クマの被害防止対策などを進める鹿角市の会議が開かれ、過去最多の出没となった去年に続き、捕獲体制を強化するとともに、入山禁止地域の継続を決めました。
市内では去年、農作業中の人など8人がクマに襲われてけがをしました。また果樹などの農業被害額は、過去最多だった3年前の2倍近くの1千200万円あまりにのぼりました。
市が関係機関を招き開いている、クマの被害防止対策などを進める協議会が10日、市役所で開かれ、今年度の取り組みを決めました。
クマの対策について市は、狩猟免許を持つ2人を鳥獣管理員として配置したこと、人の生活圏への出没に特につながっている管理強化ゾーンで管理捕獲を進めていること、また電気柵の設置や誘因木の伐採に対する補助金を継続していることなどを説明しました。
そのうえで会議では、関係機関の連携による出没情報の収集、注意の呼びかけや、住民に被害防止策を周知していくことなどを決めました。
また市側が捕獲に関する予算について、出没の多発も視野に昨年度以上の規模で提案し、承認されました。
いっぽう、おととしに複数の人身事故があった大湯大平と、10年前に4人がクマに襲われて死亡した大湯の熊取平、田代平などの地域について、タケノコ採りのシーズンが終わる6月末までをことしも入山禁止とすること、またクマによる死亡事故があった仙北市玉川に隣接するエリアでの通年の入山禁止の継続を決めました。

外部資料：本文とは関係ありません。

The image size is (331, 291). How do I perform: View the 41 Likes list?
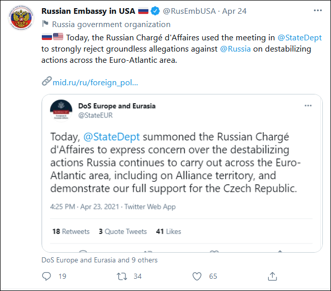[168, 231]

また、市内の各地でイノシシの出没と農業被害が増えているとし、講習会を継続するなど捕獲を強化することも申し合わせました。
協議会の会長を務める市農地林務課の北方康博課長は、「ことしもクマの出没が出始めていて、過去に経験がない大量出没だった去年、人里で味を覚えた、多くのクマがことしも来る可能性がある。管理員も配置しており、早期に対策していく」としています。